Probably, you would expect even a small gesture in return from Washington. But no such luck. When your Interior Minister Tomas Borge applies for a visa to travel to this country, he is turned down.
Now let's say you are a member of the Salvadoran government. For the past five years, you have been having a difficult time getting the U.S. Congress to approve increasing amounts of military aid for your country. The Congressmen are worried about human rights excesses and the actions of rightist death squads in particular. You begin to think that maybe you should crack down on the death squads in order for aid to continue, particularly when the U.S. ambassador. Thomas R. Pickering, publicly criticizes the recent increase in death squad killings. After all, President Reagan has been your most effective advocate for dealing with Congress, so when one of his appointees takes you to task...
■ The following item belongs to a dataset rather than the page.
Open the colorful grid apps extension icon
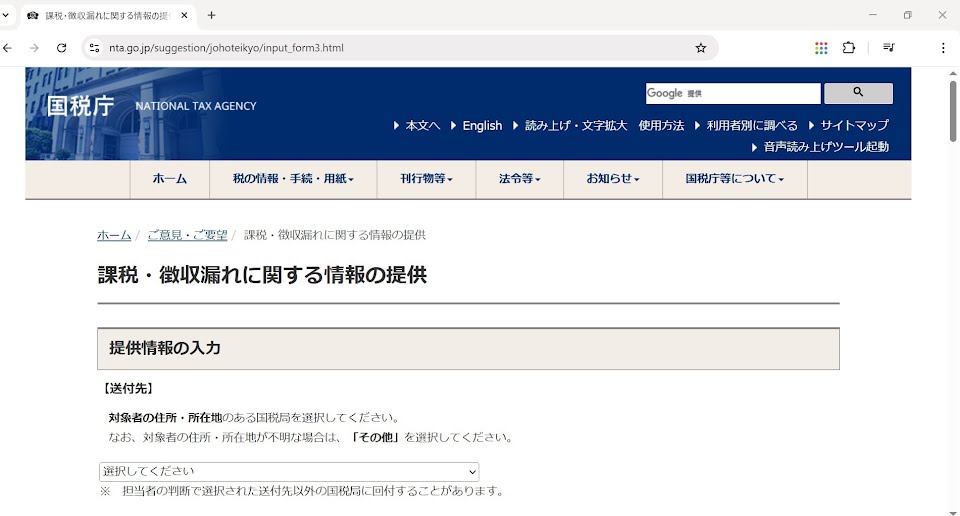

But suddenly, your fears are assuaged. Reagan kills a bill extending his twice-a-year obligation to certify progress on human rights and land reform as a condition for maintaining military aid. The bill, admittedly mostly symbolic in nature, was nonetheless a stumbling block for your efforts to elicit aid. Now there will be no need to anger the extreme right by stopping the death squads.
"It was a great political error," said a Latin American diplomat referring to the visa denial. "People are always worrying that Reagan does not know how to play this delicate game of international relations." Such concerns are hardly new; the Administration has proven remarkably adept at sending the wrong signals in the past, particularly concerning Central America. But what makes last week's two "initiatives" so grating is the fact that Washington botched one clear cut opportunity to reduce tensions in the region and soured the fruit one long term policy had begun to bear.
Managua's attempts at conciliation in spite of this Administration's policy of confrontation was an ideal opening for Washington to come to a settlement with the Sandanistas. After all, the Nicaraguans were the ones backing down, an all important consideration given Reagan's John Wayne style of diplomacy. And the increasing criticism from this country of Salvadoran human rights excesses appeared of late to be producing a few positive results: for example, the Ministry of Defense transfered and demoted several officers accused of rights violations, including the intelligence heads of the Treasury Police--noted rights abusers--and the National Police. The visa denial and the bill veto put at least a temporary chill on both developments.
Now let's say you are an American voter standing in the voting booth on a November day in 1984. You are concerned about the foreign policy direction this country has taken over the last four years. The choice before you is a simple one: Reagan or someone else. Which lever do you pull?